General characteristics
- Class & type: Cheerful-class cutter
- Tons burthen: 13739⁄94 (bm)
- Length: 63 feet (19 m) (gundeck); 46 feet 9+3⁄8 inches (14.259 m) (keel);
- Beam: 23 feet 6 inches (7.16 m)
- Depth of hold: 10 feet (3 m)
- Complement: 50 men
- Armament: 12 guns:; Gundeck: 2 × 4-pounder guns, 10x 12-pounder carronades;

= HMS Surly (1806) =

British Royal Navy cutter

HMS Surly was a Cheerful-class cutter built in 1806. Carrying 12 guns she served during the Napoleonic Wars and helped to capture a French privateer in 1809. In 1825 she was employed in carrying quantities of coin between Dublin and London and also in suppressing strike action by seamen on the River Wear.

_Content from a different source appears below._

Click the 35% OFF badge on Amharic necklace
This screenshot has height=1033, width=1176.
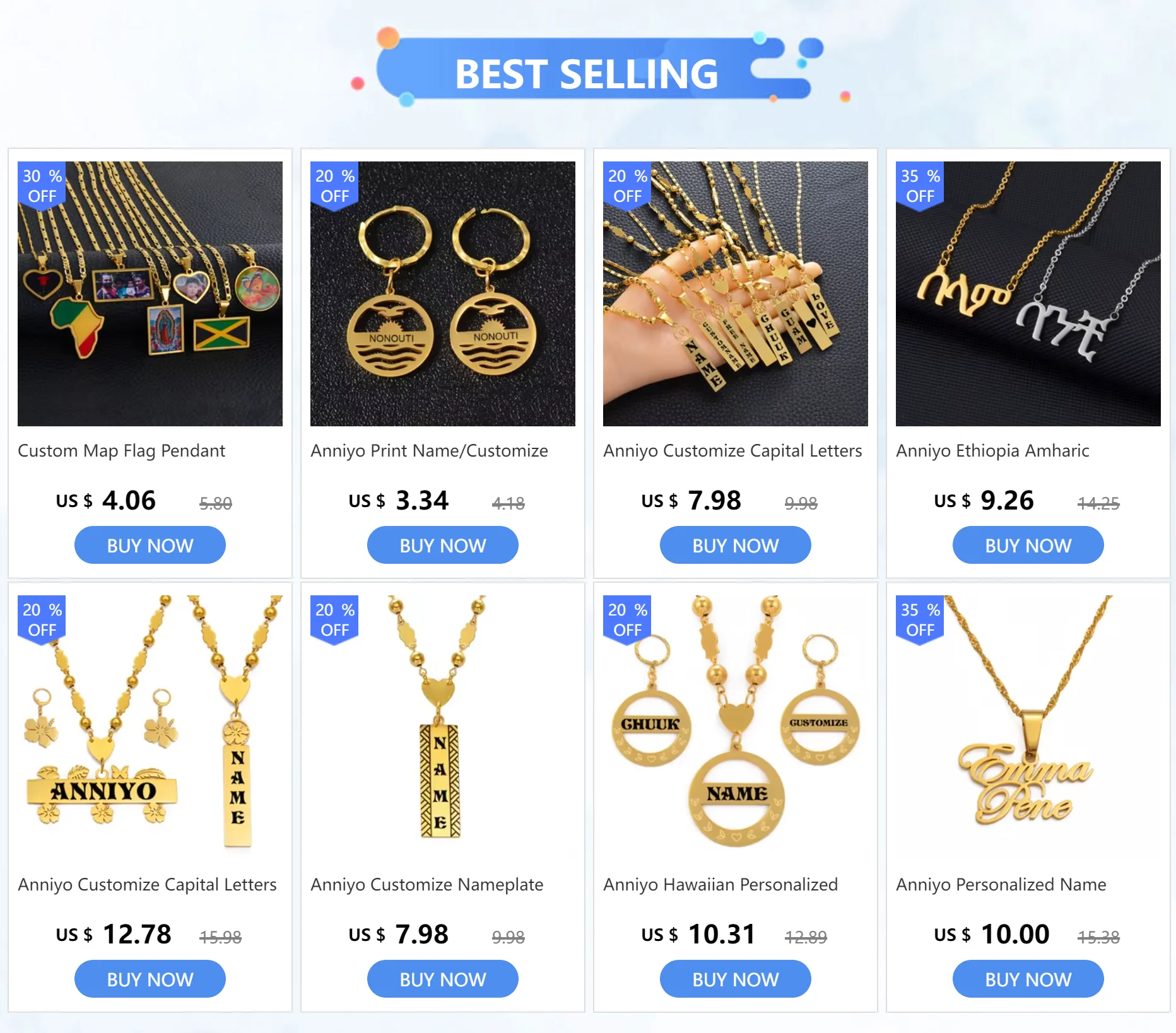tap(920, 186)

Her duties assisting the civil authorities at the Wear and later on the River Tyne extended into 1827. Surly later served on the Scottish coast and on anti-smuggling patrols in the Thames Estuary. She was refitted as a lighter in 1833 and sold out of service in 1837.

== Description ==
The Cheerful-class cutters were designed by Surveyor of the Royal Navy Sir John Henslow in 1806. They carried twelve guns (two 4-pounder cannon and ten 12-pounder carronades) on a gundeck of 63 ft length. Their length at keel was 46 ft 9+3/8 in, their beam was 23 ft 6 in and their depth in the hold was 10 ft. They measured 13739/94 tons burthen and they carried a crew of 50 men.

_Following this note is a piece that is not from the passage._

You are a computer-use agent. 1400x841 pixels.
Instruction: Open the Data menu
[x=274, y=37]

Surly was ordered on 29 March 1806 and was constructed by Joseph Johnson at their yard in Dover. Her keel was laid down in July 1806 and she was launched on 15 November. She was fitted out between 23 November 1806 and 4 May 1807 at the Royal Navy's Sheerness Dockyard.

==Service ==
Surly was commissioned into the Royal Navy on 12 December 1806 and her first commander was Lieutenant Peter Crawford. She served on the North Sea station and on 1 February 1809, under the command of Lieutenant Richard Welch, captured the 4-gun French privateer L'Alcide, while operating off Granville, Manche, in conjunction with the brigs Firm and Sharpshooter. She was commanded by Lieutenant Mark Lucas from September 1815 and from 18 May 1816 was commanded by Lieutenant John Hill. Around this time she was also commanded by Lieutenant Henry Smith Wilson. Surly was paid off in September 1818 and was afterwards reduced to eight guns and based at the Nore.

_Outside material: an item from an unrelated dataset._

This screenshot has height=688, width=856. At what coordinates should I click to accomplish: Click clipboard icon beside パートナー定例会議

Surly came under the command of Lieutenant Joseph Chappell Woollnough and in August and September 1825 she was employed in transferring £95,950 10s 3d of coin between London and Dublin and vice versa. Shortly afterwards Woollnough took her up the River Wear in north-east England to assist the civil authorities in putting down a strike by seamen for higher wages. The seamen had committed violence in preventing ships putting to sea. Woollnough and Surly remained on this duty until October 1826. The residents and ship owners of the area wrote to the First Lord of the Admiralty Robert Dundas, 2nd Viscount Melville to commend Woollnough for his service. Because of his good performance on the Wear commander and ship were afterwards deployed on similar duties at Shields on the River Tyne. During this posting Woollnough was granted command over a party of Royal Marines and their officer. Woollnough took the opportunity to use Surly and her crew to survey the harbour and approaches to Sunderland, making note of uncharted dangerous rocks for which he was commended by the Lord High Admiral Prince William Henry, The Duke of Clarence. Surly afterwards served on the Scottish coast until winter 1827 when she was redeployed to the Thames Estuary on anti-smuggling patrols for which Woollnough also commanded the cutter Asp and additional drafts of seamen. Woollnough's patrols suppressed smuggling in the area and time spent on station allowed him to draw up an account of his actions and proposals for future operations.

Surly underwent moderate repairs between May and August 1826. From July 1828 she was commanded by Lieutenant Usherwood on the Nore station and from 22 July 1830 to June 1831 by Lieutenant Horatio James. She was refitted as a lighter at Chatham Dockyard between December 1832 and February 1833. She was sold from service at Chatham for £400 in January 1837.